Copy out the material below word for word, from its first line through the line that contains "Action: (475, 428)".
start DATA FOR THIS EXERCISE
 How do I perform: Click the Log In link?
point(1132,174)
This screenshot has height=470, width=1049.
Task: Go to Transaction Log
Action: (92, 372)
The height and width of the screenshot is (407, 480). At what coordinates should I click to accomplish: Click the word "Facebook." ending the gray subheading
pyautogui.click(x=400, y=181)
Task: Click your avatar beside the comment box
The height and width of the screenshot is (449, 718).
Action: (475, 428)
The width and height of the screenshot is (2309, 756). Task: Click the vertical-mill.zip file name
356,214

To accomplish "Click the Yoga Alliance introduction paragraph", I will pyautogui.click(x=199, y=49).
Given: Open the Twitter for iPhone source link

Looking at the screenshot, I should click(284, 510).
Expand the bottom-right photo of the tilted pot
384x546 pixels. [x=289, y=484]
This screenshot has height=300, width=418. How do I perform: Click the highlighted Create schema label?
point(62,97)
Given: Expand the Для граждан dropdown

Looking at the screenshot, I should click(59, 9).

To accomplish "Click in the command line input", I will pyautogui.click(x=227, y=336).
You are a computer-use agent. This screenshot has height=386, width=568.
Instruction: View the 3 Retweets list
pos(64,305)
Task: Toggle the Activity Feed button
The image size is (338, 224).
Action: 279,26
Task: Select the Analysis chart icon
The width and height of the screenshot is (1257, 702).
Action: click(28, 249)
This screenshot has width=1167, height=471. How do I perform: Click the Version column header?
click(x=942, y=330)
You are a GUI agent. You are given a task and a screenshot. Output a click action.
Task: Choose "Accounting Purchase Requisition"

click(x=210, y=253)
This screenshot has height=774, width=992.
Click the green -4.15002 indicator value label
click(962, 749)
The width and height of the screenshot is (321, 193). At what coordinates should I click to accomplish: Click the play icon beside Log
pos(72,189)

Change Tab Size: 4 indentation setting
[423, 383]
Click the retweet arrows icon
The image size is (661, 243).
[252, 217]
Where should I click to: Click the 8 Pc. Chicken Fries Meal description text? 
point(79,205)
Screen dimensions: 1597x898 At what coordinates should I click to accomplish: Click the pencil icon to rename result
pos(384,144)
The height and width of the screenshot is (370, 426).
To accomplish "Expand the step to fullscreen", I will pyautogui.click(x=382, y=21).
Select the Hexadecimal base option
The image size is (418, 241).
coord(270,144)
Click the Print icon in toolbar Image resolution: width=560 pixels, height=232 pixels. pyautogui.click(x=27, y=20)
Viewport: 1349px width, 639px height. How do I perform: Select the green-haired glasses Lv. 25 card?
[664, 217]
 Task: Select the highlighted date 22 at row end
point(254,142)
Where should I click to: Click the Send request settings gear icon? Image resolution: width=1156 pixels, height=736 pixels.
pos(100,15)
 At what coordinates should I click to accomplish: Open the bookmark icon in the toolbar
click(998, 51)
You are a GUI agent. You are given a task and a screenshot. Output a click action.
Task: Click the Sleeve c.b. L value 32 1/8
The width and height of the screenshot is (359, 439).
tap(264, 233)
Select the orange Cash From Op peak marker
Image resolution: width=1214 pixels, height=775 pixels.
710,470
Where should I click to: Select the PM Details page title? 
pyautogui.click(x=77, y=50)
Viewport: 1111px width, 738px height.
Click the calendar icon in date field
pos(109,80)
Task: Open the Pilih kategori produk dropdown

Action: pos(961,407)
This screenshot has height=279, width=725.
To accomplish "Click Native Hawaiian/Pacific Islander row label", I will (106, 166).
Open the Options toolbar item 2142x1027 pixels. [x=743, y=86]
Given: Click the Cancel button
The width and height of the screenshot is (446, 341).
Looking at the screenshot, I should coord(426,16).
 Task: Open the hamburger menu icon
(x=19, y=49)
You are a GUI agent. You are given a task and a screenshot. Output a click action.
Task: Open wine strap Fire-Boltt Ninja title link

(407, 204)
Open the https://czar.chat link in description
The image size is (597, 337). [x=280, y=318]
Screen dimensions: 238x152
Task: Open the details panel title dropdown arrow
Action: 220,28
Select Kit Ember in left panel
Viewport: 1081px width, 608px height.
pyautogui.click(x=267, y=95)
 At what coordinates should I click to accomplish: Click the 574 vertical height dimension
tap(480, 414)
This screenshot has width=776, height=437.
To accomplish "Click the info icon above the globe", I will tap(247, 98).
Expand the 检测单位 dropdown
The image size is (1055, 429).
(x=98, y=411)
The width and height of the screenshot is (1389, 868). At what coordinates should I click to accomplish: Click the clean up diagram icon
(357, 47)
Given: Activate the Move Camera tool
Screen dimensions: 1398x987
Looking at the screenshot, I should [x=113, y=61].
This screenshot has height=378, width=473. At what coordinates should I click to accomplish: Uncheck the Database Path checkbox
end DATA FOR THIS EXERCISE
(EXERCISE ANSWER):
 How do I perform: Click the Log In link?
point(1132,174)
This screenshot has height=470, width=1049.
Task: Go to Transaction Log
Action: (92, 372)
The height and width of the screenshot is (407, 480). At what coordinates should I click to accomplish: Click the word "Facebook." ending the gray subheading
pyautogui.click(x=400, y=181)
Task: Click your avatar beside the comment box
The height and width of the screenshot is (449, 718).
Action: (475, 428)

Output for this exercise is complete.